● Exercise instructions:
1. Copy the excerpt on Carrasco's banners and mural word for word, starting with "One of Carrasco's" and going on through "nearly a decade.".
2. In the excerpt on Carrasco's banners and mural, condense the paragraph beginning "One of Carrasco's largest works" into a shorter version that keeps its main facts.

Carrasco was just 19 years old when she met Cesar Chavez, leader of the United Farm Workers (UFW) and decided to work with him. Carrasco was active with the United Farm Workers (UFW), creating banners for them between the years of 1976 and 1991. Carrasco worked closely with Chavez to create flyers and banners for conventions, rallies, and supermarket demonstrations for the United Farm Workers. One of the largest banners she created for the UFW was about 30 feet by 30 feet on vinyl with Nazdar ink. Carrasco had about two weeks to complete the work and recruited a few people to help her finish it on time. The last banner she did for UFW was Cesar Chavez's funeral banner.

One of Carrasco's largest works, L.A. History: A Mexican Perspective, is a mural measuring 16 by 80 feet commissioned by the Community Redevelopment Agency of Los Angeles in 1981. To create the mural, she had seventeen young assistants, many of them gang members. The city approved the sketches of the mural but when Carrasco began the process of painting it, the agency told her to remove fourteen images from the work that depicted incidents of discrimination directed at communities of color. Carrasco refused to do so, resulting in the cancellation of the project. The mural was then put in a storage room for nearly a decade.
There were fifty-one separate events depicted in the mural. Events depicted included the Japanese American internment, the whitewashing of Siqueiros's mural; América Tropical, and the Zoot Suit Riots. Carrasco worked with three different historians to ensure that her information was accurate and conducted oral interviews with "city elders." In addition to the attempted censorship, the CRA even tried to destroy the mural itself.

Carrasco refused to censor her mural because she felt "that it would be compromising the integrity of--not only my integrity as an artist but the mural, the history of L.A." Later, there was a court battle over the copyright of the mural, which Carrasco won.
After a decade in storage, the Natural History Museum of Los Angeles County put the Carrasco mural on display from March 2018 to August 2019. In 2020, NHMLAC announced they were able to obtain "L.A. History: A Mexican Perspective" and, with the opening of NHMLA's new "Commons" entrance wing, the mural now has a permanent home. The Commons is open to the public without purchasing a ticket to enter the museum, so the mural can be viewed by anyone who wishes to do so, for free.

● Information provided:
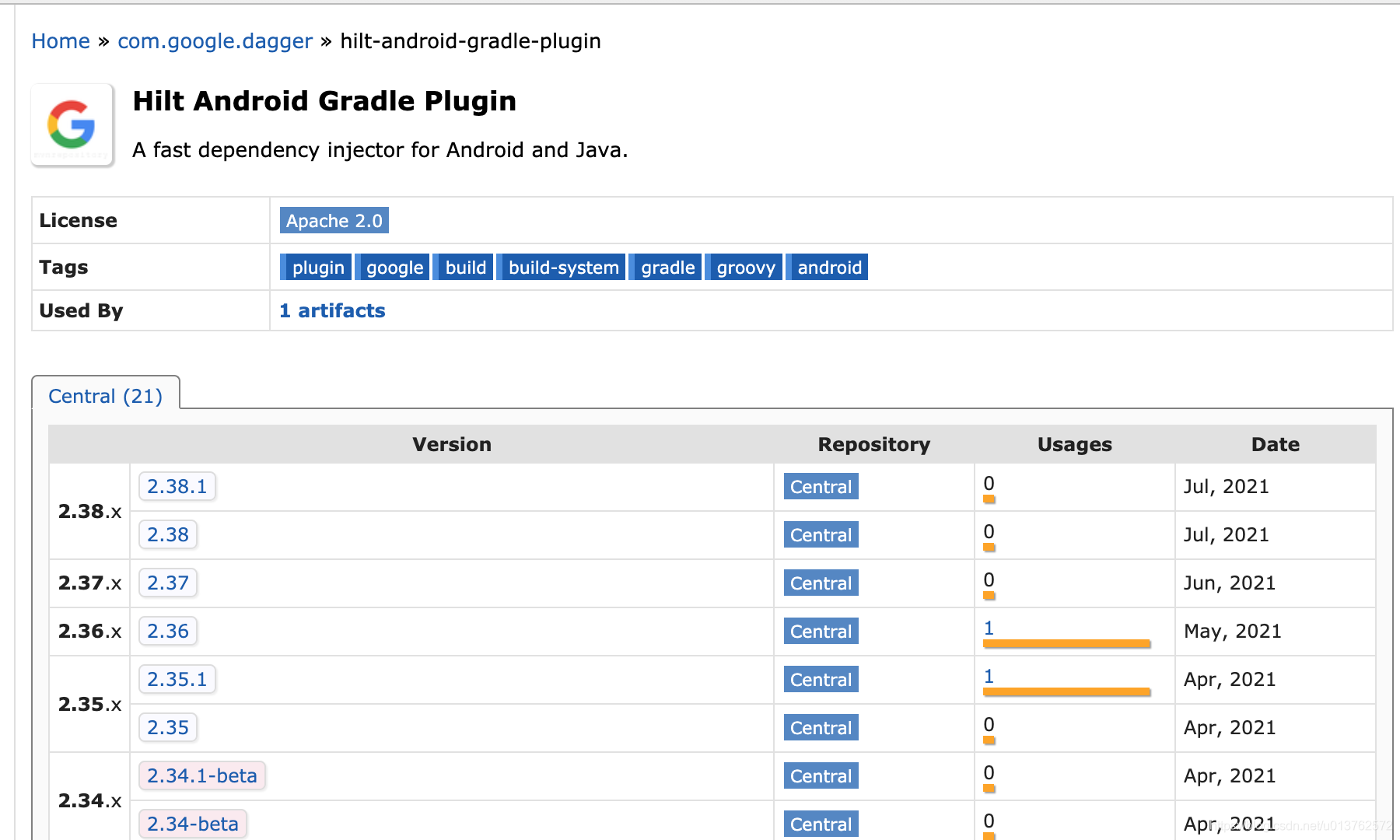Switch to the Central (21) tab
1400x840 pixels.
(x=106, y=396)
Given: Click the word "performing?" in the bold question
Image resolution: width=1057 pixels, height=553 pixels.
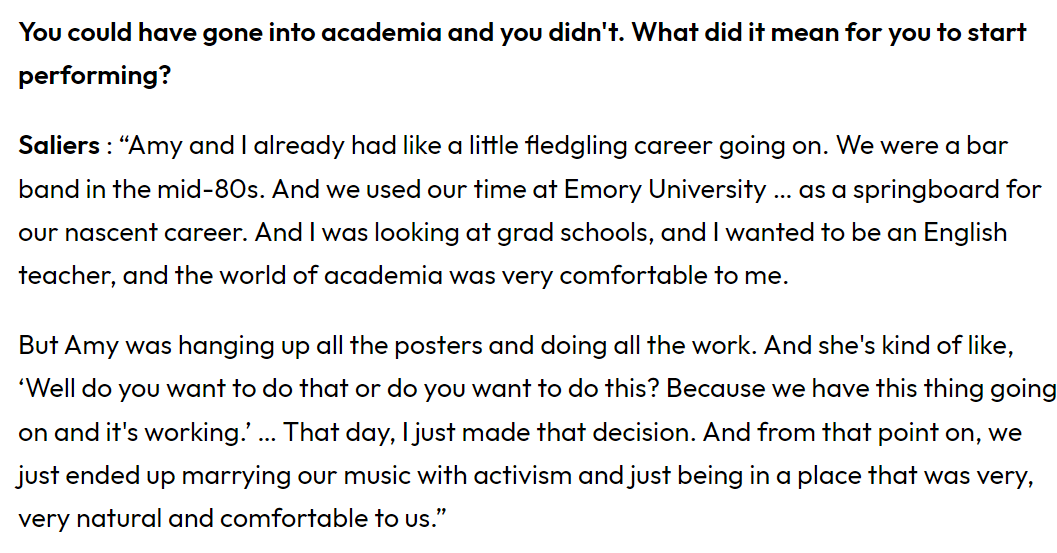Looking at the screenshot, I should 95,76.

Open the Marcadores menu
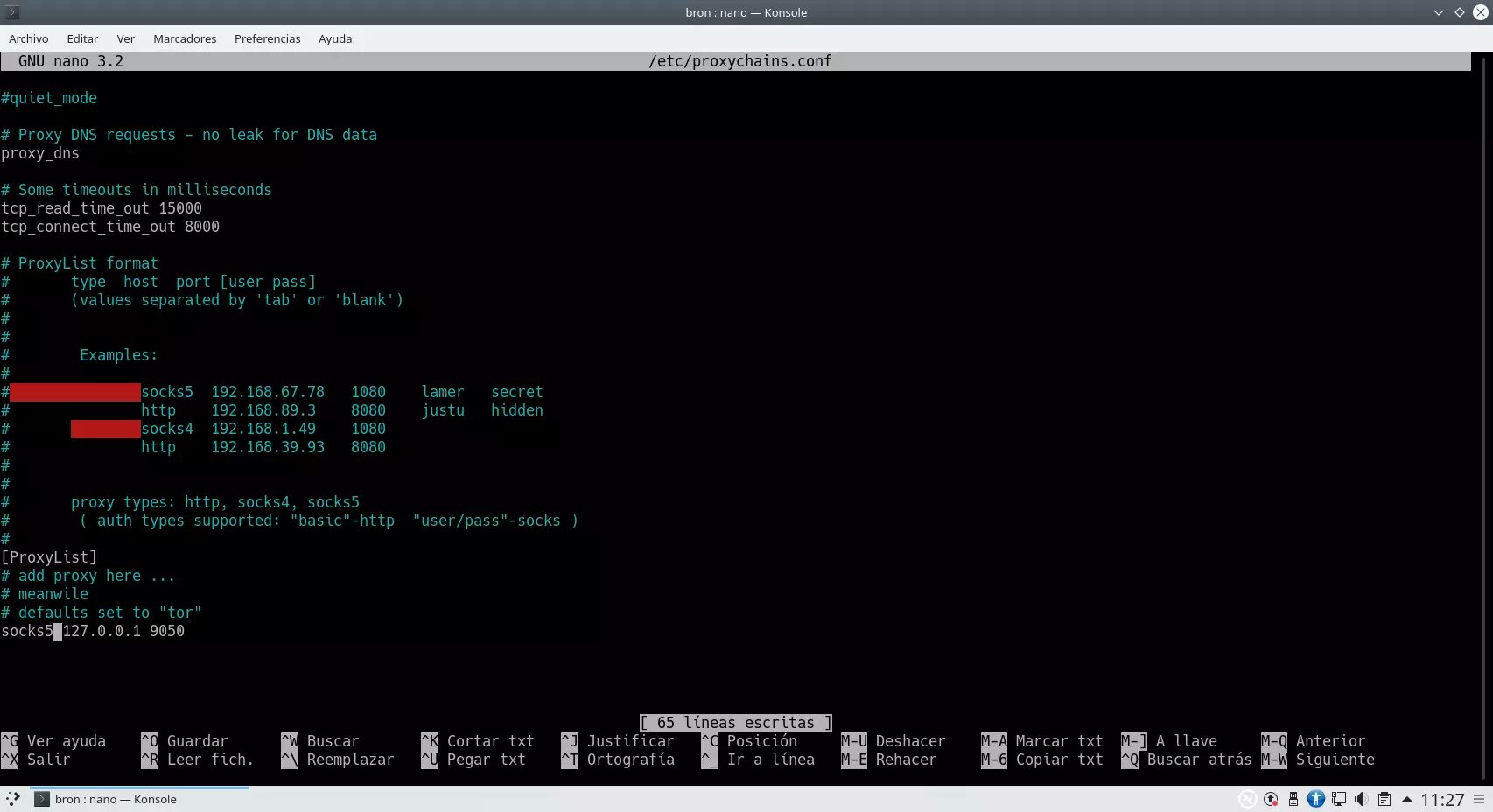(x=185, y=38)
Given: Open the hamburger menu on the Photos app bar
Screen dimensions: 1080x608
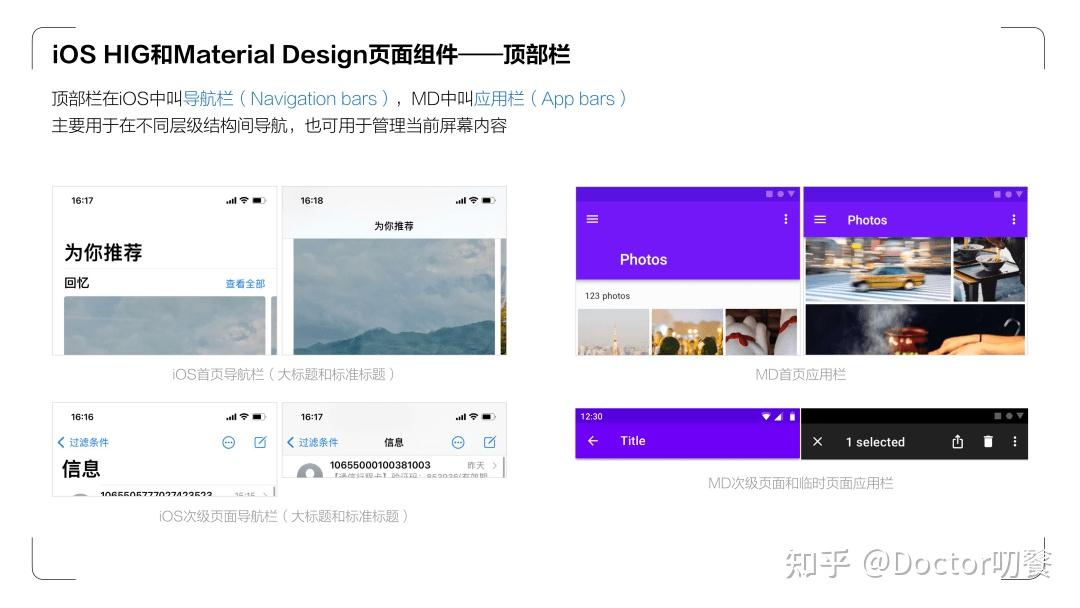Looking at the screenshot, I should 592,219.
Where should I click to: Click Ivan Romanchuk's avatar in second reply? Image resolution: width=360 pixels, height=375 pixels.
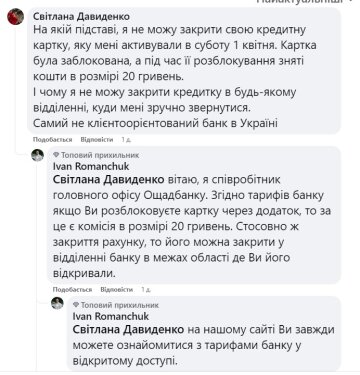(x=57, y=303)
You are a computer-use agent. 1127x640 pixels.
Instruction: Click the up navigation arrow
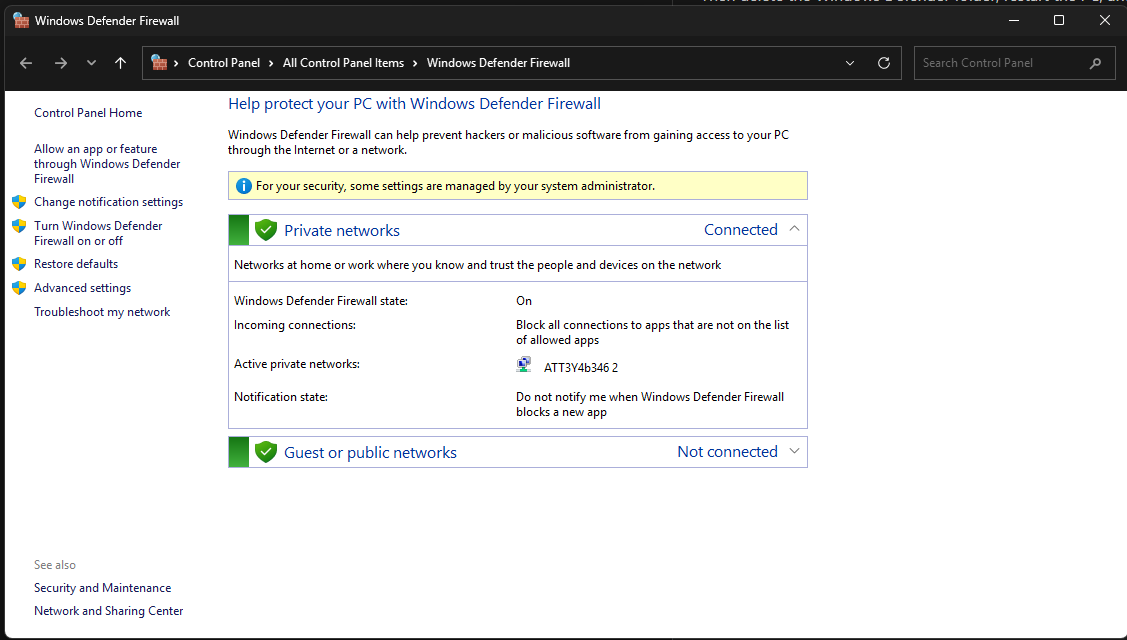click(x=120, y=62)
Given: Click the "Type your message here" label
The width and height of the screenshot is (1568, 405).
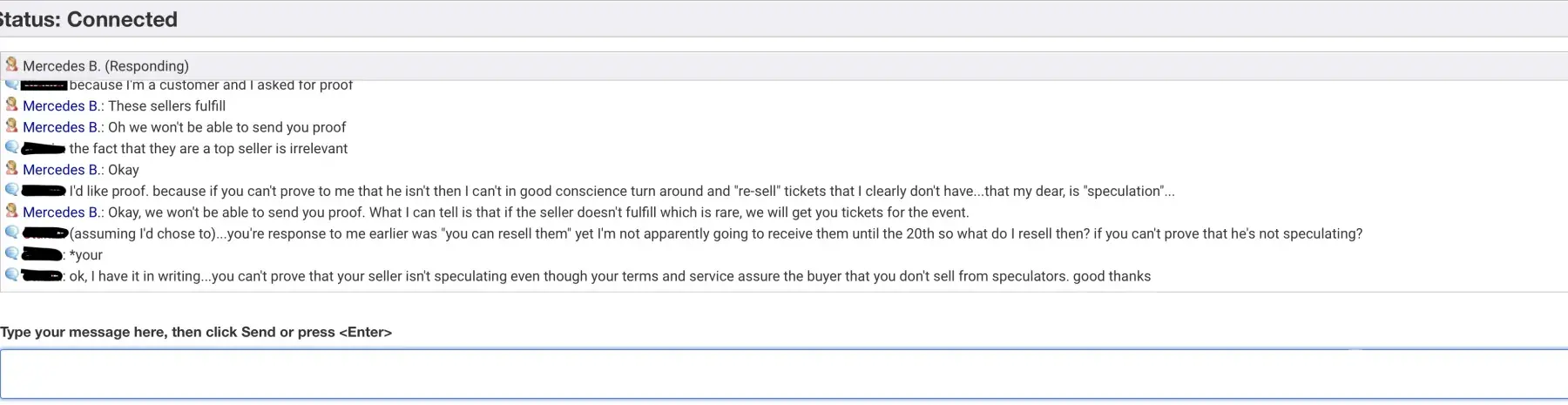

● Written answers:
1.
One of Carrasco's largest works, L.A. History: A Mexican Perspective, is a mural measuring 16 by 80 feet commissioned by the Community Redevelopment Agency of Los Angeles in 1981. To create the mural, she had seventeen young assistants, many of them gang members. The city approved the sketches of the mural but when Carrasco began the process of painting it, the agency told her to remove fourteen images from the work that depicted incidents of discrimination directed at communities of color. Carrasco refused to do so, resulting in the cancellation of the project. The mural was then put in a storage room for nearly a decade.

2. In 1981 the Community Redevelopment Agency of Los Angeles commissioned Carrasco's 16-by-80-foot mural, L.A. History: A Mexican Perspective. She painted it with seventeen young assistants, many of them gang members. The city approved the sketches. After painting began, the agency ordered her to remove fourteen images showing discrimination against communities of color. She refused, the project was canceled, and the mural sat in storage for nearly a decade.